Ismail (56), tokoh senior di Kementerian Komunikasi dan Digital, menambah kedalaman kebijakan dalam dewan komisaris. Dengan pengalaman 32 tahun, termasuk sebagai Dirjen SDPPI dan Sekjen Komdigi, Ismail menjadi sosok arsitek kebijakan digital nasional—termasuk Palapa Ring, registrasi prabayar, IMEI, dan ASO (Analog Switch Off). Ia kini dipercaya sebagai Komisaris Independen.

Perempuan, Digitalisasi, dan UMKM

Dian Siswarini patut disorot bukan hanya karena gendernya yang minoritas di level top eksekutif BUMN, tapi juga karena jejak keberpihakan pada pemberdayaan perempuan dan UMKM. Ia mendirikan Sisternet pada 2015, yang kini sudah memberdayakan lebih dari satu juta perempuan, terutama pelaku UMKM di daerah. Ia juga memperluas akses dan literasi digital hingga ke pelosok.

Kembali dari kantor pusat Axiata di Malaysia pada 2015, Dian melanjutkan estafet kepemimpinan dari tokoh legendaris Hasnul Suhaimi. Di bawah arahannya, XL mampu beradaptasi dan melakukan konsolidasi internal, termasuk menyongsong merger XL Axiata dengan Smartfren menjadi entitas baru: XL Smart.

Bergabungnya Dian ke Telkom bisa menjadi tonggak penting transformasi bisnis digital BUMN, sekaligus menguatkan semangat inklusi dan regenerasi kepemimpinan nasional.

Tantangan di Tengah Industri Tiga Besar

Kini Telkom bersaing dalam struktur pasar yang makin terkonsolidasi: hanya tinggal tiga raksasa—Telkomsel, IOH (Indosat Ooredoo Hutchison), dan XL Smart. 

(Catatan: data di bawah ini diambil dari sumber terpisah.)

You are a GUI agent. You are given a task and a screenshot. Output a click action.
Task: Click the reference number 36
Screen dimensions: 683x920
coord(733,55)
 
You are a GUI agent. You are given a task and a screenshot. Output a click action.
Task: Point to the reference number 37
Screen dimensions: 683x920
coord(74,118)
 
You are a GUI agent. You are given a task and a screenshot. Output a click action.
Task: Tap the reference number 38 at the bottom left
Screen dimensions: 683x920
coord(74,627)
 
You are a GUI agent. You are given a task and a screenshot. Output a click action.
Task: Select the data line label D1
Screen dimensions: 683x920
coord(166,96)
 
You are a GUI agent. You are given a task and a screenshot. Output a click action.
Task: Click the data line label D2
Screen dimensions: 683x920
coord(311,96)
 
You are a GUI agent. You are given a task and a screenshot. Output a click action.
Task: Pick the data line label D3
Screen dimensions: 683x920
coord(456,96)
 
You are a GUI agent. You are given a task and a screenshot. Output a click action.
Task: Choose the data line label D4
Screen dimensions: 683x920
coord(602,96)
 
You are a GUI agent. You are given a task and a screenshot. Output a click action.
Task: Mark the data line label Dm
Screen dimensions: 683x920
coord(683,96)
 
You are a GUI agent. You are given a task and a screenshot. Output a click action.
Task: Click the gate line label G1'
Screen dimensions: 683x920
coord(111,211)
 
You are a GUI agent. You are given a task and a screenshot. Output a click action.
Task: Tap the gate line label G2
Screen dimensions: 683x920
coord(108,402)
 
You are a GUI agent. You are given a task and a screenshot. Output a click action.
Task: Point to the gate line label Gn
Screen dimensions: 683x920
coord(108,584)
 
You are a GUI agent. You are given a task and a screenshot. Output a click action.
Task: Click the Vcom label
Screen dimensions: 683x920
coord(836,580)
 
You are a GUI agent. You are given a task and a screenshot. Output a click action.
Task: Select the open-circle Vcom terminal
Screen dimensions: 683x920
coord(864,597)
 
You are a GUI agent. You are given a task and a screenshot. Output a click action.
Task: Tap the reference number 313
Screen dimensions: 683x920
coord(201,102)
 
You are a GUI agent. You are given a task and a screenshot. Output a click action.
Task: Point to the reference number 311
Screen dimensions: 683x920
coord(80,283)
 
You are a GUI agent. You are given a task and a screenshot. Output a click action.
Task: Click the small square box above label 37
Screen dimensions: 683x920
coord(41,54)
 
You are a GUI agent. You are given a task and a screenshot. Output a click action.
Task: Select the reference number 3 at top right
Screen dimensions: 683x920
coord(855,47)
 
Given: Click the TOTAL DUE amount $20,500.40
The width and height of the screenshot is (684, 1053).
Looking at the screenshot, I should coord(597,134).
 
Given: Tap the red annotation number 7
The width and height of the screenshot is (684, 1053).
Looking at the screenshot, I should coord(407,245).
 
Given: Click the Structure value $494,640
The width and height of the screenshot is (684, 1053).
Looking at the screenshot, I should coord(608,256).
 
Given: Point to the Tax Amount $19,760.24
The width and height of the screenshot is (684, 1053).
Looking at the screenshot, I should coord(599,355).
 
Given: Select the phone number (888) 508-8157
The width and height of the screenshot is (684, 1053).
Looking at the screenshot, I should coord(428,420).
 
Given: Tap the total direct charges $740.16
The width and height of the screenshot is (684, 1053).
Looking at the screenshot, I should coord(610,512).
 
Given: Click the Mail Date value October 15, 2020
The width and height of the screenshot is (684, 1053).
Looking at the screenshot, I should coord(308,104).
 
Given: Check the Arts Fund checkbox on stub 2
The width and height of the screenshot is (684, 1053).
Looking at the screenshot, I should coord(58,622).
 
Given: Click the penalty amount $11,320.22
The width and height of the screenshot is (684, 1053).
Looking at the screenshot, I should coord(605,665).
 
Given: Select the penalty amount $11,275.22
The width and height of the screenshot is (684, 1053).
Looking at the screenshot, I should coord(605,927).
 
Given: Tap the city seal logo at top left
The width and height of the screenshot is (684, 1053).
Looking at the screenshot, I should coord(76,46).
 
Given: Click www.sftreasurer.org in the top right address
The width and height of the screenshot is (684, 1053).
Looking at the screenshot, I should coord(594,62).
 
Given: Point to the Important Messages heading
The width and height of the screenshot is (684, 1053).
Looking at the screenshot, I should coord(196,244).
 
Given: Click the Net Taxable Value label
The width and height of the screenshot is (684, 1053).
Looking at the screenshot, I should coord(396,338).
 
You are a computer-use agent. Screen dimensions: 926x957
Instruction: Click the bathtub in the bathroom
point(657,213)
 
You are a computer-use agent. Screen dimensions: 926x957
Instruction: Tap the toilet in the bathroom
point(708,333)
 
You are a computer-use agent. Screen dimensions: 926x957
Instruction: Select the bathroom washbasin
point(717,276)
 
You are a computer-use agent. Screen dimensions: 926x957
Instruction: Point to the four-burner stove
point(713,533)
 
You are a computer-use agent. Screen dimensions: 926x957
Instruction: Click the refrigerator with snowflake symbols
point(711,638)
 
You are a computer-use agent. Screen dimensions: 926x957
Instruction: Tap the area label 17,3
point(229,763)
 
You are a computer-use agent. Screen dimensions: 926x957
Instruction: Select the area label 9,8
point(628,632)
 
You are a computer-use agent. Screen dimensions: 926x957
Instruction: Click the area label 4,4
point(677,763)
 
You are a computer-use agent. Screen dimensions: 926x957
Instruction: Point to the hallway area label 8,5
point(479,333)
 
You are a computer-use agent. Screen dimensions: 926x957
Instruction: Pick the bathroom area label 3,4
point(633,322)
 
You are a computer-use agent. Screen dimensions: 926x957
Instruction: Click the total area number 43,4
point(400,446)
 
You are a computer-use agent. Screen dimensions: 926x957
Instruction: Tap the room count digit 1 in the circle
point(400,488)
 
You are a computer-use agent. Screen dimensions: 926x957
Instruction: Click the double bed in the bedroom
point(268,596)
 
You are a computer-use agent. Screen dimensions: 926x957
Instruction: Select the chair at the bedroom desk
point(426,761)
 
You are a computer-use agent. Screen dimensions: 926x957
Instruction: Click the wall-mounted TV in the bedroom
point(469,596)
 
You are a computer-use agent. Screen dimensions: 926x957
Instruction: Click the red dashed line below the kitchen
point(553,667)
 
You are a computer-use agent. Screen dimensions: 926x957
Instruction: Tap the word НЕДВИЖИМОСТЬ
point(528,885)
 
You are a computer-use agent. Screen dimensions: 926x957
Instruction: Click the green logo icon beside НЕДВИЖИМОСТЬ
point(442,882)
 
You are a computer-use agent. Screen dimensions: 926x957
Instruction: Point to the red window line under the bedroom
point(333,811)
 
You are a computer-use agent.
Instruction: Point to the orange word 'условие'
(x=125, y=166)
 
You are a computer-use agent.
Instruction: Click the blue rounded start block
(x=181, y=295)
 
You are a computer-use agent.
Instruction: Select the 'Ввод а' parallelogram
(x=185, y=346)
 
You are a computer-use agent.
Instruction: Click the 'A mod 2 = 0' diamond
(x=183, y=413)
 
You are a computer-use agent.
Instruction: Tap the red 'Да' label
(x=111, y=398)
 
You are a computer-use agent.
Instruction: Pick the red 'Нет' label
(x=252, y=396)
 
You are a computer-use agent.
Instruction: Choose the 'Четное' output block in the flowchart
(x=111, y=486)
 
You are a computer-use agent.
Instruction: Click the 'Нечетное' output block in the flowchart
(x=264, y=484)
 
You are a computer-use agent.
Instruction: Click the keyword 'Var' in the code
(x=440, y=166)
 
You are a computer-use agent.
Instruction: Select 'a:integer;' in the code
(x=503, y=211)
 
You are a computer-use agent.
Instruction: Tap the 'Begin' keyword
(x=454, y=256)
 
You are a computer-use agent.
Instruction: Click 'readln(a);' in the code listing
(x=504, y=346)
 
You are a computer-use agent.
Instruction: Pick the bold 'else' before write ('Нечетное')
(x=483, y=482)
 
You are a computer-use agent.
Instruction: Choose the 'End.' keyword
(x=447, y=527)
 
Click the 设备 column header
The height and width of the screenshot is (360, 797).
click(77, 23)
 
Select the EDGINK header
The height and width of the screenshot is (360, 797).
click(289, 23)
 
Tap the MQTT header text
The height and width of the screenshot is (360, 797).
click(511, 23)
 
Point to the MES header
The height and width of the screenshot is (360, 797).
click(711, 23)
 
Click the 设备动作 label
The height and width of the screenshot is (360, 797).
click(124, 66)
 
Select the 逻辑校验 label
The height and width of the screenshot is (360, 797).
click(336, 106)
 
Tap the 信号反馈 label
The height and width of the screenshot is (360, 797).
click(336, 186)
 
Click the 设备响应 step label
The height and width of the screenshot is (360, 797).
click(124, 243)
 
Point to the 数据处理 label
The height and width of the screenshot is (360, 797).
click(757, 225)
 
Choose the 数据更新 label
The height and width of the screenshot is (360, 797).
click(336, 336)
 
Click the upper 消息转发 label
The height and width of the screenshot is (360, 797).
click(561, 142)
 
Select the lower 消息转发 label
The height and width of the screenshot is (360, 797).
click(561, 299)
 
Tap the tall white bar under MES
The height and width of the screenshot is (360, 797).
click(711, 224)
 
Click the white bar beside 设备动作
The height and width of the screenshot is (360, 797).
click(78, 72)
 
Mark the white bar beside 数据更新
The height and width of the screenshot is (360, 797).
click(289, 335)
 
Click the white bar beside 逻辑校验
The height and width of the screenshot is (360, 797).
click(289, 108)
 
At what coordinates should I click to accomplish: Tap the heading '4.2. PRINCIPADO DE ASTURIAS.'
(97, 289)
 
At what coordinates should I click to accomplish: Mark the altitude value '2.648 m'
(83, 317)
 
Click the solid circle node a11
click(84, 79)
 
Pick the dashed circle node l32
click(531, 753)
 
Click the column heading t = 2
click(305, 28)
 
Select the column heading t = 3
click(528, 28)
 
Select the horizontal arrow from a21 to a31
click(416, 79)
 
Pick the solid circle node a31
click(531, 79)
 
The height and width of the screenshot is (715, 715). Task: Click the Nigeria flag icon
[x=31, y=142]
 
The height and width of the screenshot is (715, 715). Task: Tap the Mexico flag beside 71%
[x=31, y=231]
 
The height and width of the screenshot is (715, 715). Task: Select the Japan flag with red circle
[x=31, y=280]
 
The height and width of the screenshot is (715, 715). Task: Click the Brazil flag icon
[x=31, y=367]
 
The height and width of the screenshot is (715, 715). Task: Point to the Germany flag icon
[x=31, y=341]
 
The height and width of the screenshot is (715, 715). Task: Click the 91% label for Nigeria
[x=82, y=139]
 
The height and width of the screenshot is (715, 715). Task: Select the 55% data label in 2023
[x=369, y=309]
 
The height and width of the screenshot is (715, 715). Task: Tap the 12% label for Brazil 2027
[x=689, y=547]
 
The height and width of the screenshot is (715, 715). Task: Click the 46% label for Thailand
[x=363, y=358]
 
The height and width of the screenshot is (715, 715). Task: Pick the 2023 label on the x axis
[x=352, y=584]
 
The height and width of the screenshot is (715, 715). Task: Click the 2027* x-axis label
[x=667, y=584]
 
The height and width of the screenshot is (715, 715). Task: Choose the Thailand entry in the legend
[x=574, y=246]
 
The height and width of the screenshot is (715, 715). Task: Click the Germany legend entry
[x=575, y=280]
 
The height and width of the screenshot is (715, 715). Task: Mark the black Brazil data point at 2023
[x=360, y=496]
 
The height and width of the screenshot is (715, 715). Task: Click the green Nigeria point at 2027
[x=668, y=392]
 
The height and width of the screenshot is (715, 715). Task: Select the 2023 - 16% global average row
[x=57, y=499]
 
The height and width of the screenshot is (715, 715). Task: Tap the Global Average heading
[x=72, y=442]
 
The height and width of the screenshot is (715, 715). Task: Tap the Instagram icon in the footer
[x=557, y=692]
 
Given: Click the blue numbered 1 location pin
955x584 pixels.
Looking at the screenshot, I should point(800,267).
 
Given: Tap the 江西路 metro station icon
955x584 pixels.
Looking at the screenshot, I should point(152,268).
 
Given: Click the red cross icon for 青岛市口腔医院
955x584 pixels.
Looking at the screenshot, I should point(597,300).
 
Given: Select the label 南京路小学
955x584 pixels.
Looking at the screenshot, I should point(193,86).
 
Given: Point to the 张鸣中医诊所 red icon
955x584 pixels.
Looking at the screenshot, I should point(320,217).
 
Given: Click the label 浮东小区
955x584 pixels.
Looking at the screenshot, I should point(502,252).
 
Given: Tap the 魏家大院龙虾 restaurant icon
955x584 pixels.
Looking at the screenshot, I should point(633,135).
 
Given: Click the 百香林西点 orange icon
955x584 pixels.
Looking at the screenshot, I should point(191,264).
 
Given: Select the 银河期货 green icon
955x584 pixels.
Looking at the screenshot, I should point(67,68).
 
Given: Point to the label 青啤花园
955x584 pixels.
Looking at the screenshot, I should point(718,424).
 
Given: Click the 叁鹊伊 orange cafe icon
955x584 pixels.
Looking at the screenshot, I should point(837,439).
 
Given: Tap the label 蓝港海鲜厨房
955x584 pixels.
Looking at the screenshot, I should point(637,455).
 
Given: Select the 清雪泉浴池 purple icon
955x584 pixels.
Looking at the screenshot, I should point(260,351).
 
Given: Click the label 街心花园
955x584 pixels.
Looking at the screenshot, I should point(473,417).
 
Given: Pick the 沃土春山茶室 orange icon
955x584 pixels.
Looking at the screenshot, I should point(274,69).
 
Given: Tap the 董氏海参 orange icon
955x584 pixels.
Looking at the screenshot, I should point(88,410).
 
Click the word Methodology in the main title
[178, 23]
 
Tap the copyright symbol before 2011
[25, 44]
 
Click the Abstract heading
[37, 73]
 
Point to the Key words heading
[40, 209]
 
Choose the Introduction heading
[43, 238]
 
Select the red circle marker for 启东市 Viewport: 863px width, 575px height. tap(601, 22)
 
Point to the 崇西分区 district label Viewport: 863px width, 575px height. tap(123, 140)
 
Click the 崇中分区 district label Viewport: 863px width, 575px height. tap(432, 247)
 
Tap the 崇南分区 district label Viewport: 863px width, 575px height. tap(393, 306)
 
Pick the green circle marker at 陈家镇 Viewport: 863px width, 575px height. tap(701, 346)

Telkomsel, sebagai anak usaha utama Telkom, menjadi andalan pemasukan grup. Tantangannya kini bukan lagi soal jaringan, melainkan inovasi layanan, cloud service, dan kecerdasan buatan (AI).

Dengan kombinasi Awaluddin yang kenyang pengalaman operasional, Dian yang andal dalam transformasi dan pemberdayaan, serta Ismail yang paham betul arsitektur regulasi, Telkom seperti meramu formula anyar. Mereka akan memimpin Telkom tidak hanya dari sisi korporasi, tapi juga membawa nuansa kebijakan publik dan inklusi sosial.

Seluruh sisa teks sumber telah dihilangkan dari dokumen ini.